The collapse in oil prices will likely send Alberta’s economy into a tailspin, says a new outlook report by the Conference Board of Canada.
This year, it finds, the province’s real GDP forecast will contract by 1.5%.
“The party appears to be over in Alberta, at least over the medium term, as low oil prices send chills through the economy,” says Marie-Christine Bernard, associate director of Provincial Forecast.
“Several oil-industry firms have already announced sharp reductions to their capital plans and to employment, and in the next couple of years, a return to 4%-plus growth [for the province] is not in the cards.”
Already, planned reductions to oil patch investments are having an impact, says the report. The oil drilling rig count is down by 40%, as of the first week of February.
Further, job losses resulting from lower oil sector investment will weaken the housing market, the overall consumer sector and the flow of new arrivals to Alberta.

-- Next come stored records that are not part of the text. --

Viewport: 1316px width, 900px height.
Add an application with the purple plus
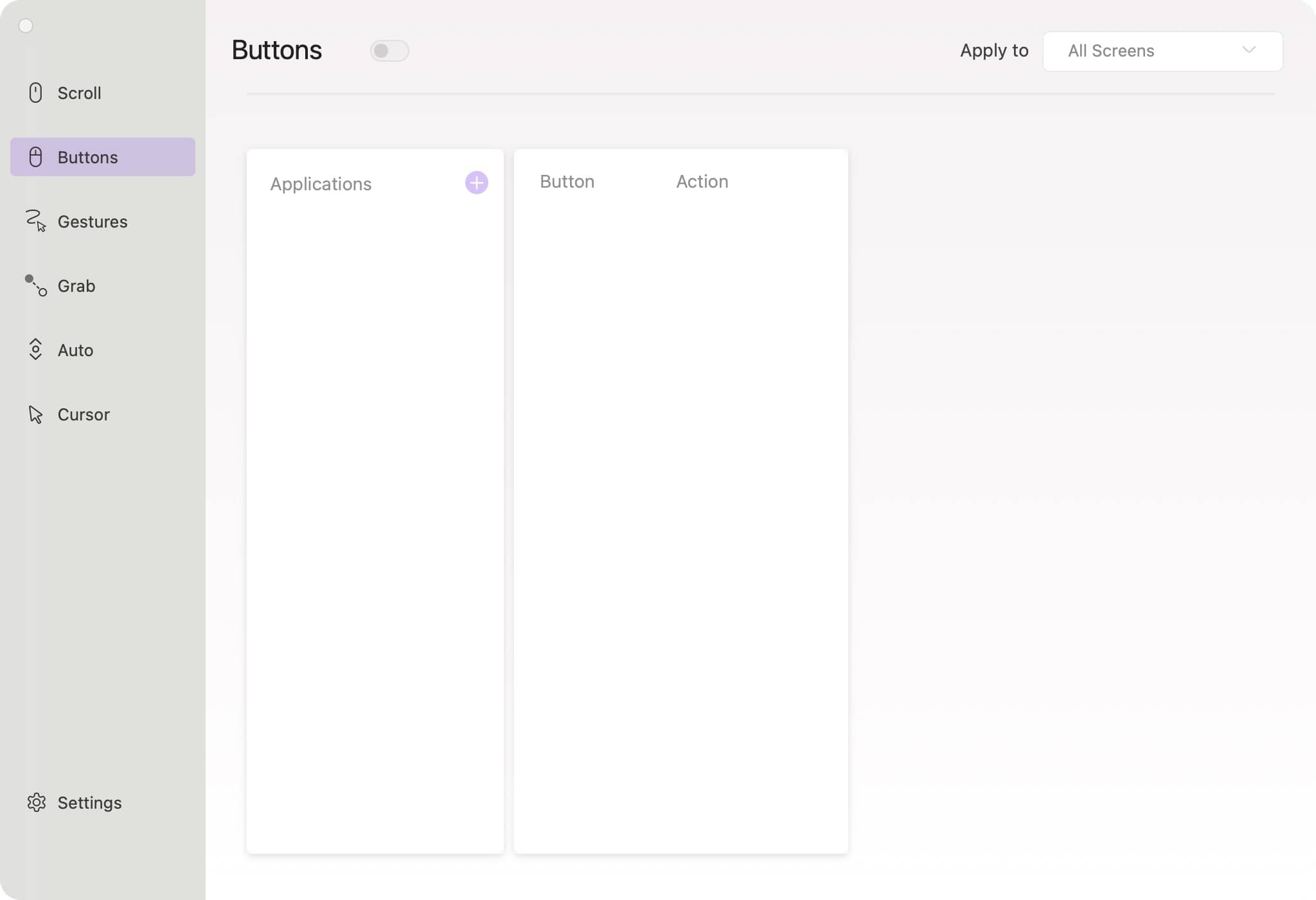click(x=476, y=183)
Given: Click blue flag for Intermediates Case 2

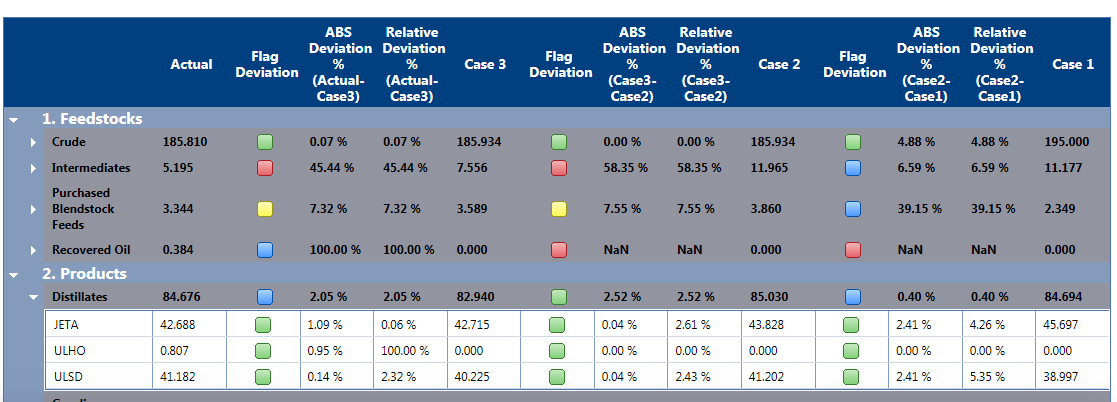Looking at the screenshot, I should tap(853, 168).
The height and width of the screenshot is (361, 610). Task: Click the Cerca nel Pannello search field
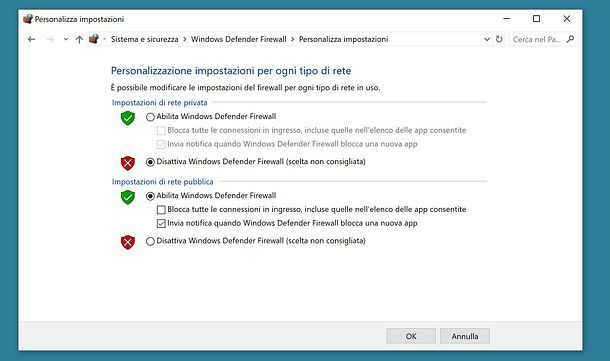click(537, 39)
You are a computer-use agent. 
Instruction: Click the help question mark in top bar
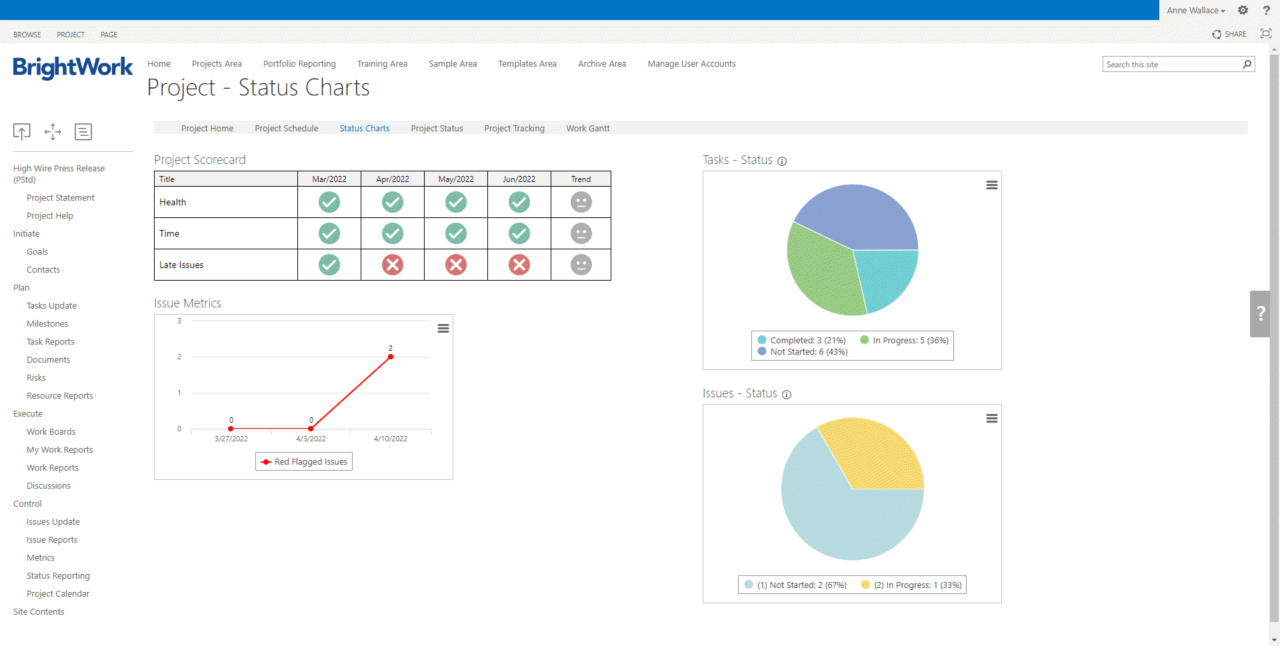pos(1266,10)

What’s more, government revenues (from labour and corporate income taxes and resource royalties) will be severely at risk this year. Over the past ten years, the provincial government has derived, on average, 29% of its revenues from the resource sector—notably oil and gas royalties.
So the government has announced a 9% reduction to programs spending for the upcoming fiscal year. Infrastructure programs announced in the 2014 budget are also at risk.
One bright spot for Alberta is strong demand for heavy oil in U.S. Gulf Coast refineries. Thanks to past investment, the energy sector has available capacity and it is able to increase non-conventional production.
Still, oil prices are expected to gradually rise as the global supply glut eases and worldwide demand improves. Prospects in the oil industry, both for capital expenditures and jobs, should gradually improve later this year and in 2016. Even so, the Alberta economy is expected to grow by a moderate 1.2% next year.